I have a good friend who travels 220 days a year throughout the world. After returning from one of the trips I stopped by to see him at his place. As I was leaving, he handed me a back of coins and said, “take these. I can’t use them anymore”. After returning home, I opened the bag and it contained his “dresser change”. You know, those few coins from our pockets or purses that accumulate when we travel or shop and need to be cleaned out. The curious aspect of the contents was that so many countries were represented and. of course, those he visited more were in greater numbers.
And now to the point. After sorting all of them – there were more than 10 pounds of coins in the bag – I set out to convert them to dollars. (I live in the USA). Guess what. It’s not possible, at least where I reside in Southern California. Paper currency can be exchanged, but no one wants the coins even though I had hundreds of dollars worth of them. The only way to use them (I was told) would be to return to the country where the local legal tender currency was changed into the coins. Please note the word “changed”, since that’s exactly what happens when you receive change during a transaction. And the change can be used only in more limited transactions, especially if you leave the country with it.

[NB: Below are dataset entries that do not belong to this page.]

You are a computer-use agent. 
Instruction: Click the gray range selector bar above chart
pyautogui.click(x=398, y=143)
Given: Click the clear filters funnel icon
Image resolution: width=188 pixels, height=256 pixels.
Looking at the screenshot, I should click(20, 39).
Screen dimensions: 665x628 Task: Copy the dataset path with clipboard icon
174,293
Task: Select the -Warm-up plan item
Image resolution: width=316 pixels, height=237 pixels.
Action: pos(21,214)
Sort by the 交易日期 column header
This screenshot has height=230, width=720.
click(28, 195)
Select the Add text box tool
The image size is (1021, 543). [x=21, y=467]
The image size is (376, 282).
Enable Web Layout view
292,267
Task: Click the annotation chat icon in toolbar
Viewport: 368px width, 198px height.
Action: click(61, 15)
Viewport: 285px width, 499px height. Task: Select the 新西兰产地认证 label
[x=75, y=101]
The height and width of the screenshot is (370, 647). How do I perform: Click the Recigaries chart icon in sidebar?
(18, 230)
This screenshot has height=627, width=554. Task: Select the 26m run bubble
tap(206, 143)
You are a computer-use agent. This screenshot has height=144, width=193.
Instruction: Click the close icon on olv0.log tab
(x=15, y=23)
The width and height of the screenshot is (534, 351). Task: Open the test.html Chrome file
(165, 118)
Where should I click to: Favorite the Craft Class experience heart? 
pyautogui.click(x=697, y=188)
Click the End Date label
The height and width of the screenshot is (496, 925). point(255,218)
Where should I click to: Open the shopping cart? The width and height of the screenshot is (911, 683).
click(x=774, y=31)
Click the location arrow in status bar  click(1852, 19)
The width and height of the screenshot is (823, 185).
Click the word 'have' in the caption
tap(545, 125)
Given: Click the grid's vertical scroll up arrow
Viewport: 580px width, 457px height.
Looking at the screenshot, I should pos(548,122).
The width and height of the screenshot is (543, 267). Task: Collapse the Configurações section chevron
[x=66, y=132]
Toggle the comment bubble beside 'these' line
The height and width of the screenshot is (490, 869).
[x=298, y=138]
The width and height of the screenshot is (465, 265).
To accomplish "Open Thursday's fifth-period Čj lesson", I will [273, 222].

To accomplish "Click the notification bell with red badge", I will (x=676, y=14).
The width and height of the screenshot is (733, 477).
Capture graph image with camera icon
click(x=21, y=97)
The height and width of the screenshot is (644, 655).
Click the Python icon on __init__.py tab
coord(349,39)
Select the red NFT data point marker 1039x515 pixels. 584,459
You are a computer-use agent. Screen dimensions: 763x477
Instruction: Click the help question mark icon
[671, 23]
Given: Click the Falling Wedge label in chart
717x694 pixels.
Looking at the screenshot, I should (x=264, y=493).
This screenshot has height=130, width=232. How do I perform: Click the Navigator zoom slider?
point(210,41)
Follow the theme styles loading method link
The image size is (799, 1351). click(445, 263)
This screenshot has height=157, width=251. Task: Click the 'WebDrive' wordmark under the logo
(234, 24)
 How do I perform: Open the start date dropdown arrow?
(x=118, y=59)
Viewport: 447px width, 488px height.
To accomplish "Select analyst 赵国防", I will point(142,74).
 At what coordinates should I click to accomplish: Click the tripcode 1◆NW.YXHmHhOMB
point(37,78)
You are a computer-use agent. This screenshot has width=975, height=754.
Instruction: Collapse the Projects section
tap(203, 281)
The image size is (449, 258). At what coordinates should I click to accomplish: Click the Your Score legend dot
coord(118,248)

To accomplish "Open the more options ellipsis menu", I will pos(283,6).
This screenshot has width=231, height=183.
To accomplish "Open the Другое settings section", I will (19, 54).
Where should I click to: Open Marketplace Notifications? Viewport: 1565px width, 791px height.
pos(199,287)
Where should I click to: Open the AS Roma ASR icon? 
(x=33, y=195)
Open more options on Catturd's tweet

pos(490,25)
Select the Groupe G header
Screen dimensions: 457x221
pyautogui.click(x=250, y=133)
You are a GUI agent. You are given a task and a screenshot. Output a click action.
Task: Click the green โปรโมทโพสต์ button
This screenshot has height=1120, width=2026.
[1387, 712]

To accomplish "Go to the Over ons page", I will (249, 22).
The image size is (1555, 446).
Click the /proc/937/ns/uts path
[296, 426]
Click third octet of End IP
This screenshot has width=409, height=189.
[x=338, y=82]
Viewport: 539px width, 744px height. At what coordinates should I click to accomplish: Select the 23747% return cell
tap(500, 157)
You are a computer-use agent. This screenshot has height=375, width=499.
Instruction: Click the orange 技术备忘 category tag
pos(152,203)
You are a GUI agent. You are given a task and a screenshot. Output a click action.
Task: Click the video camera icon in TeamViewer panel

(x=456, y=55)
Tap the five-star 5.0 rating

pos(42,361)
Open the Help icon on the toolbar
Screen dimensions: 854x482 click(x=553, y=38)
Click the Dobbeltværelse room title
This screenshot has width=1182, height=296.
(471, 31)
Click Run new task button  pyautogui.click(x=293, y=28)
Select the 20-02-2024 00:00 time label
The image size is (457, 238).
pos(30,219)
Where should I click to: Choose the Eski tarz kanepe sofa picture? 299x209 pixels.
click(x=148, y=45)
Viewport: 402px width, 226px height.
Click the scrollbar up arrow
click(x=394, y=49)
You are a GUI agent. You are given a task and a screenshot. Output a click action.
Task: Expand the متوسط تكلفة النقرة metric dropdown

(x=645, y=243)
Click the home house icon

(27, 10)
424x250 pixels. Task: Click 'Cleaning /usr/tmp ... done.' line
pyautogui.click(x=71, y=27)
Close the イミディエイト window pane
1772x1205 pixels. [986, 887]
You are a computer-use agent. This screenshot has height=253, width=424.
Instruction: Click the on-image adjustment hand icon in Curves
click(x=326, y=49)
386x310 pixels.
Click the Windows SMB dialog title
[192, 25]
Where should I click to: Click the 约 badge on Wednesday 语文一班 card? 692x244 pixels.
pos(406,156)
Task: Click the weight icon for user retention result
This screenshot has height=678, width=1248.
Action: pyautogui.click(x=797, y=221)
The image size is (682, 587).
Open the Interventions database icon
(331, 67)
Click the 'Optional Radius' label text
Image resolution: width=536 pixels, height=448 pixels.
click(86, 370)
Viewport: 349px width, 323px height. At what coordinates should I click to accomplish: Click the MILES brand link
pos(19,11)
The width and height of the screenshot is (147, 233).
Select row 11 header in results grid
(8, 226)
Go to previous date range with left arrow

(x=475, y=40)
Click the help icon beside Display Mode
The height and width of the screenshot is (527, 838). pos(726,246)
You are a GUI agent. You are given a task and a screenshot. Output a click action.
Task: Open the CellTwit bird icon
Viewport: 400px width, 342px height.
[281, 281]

Bitcoin crypto currency operates in a similar fashion these days in early 2018. The difference is that for some transactions the bearer provides bitcoin in exchange for labor or some valued commodity or service or local currency. Then the receiver (you or I) now has “coin” that can be used for a limited number of financial transactions within the communities where it was issued.
This example isn’t a perfect representation of the Bitcoin world today, but it’s close and also somewhat like coupons or the claim and discount codes we can use for transations online. Its face value is known to be a certain amount, but its actual value depends upon the place or situation where you can use it.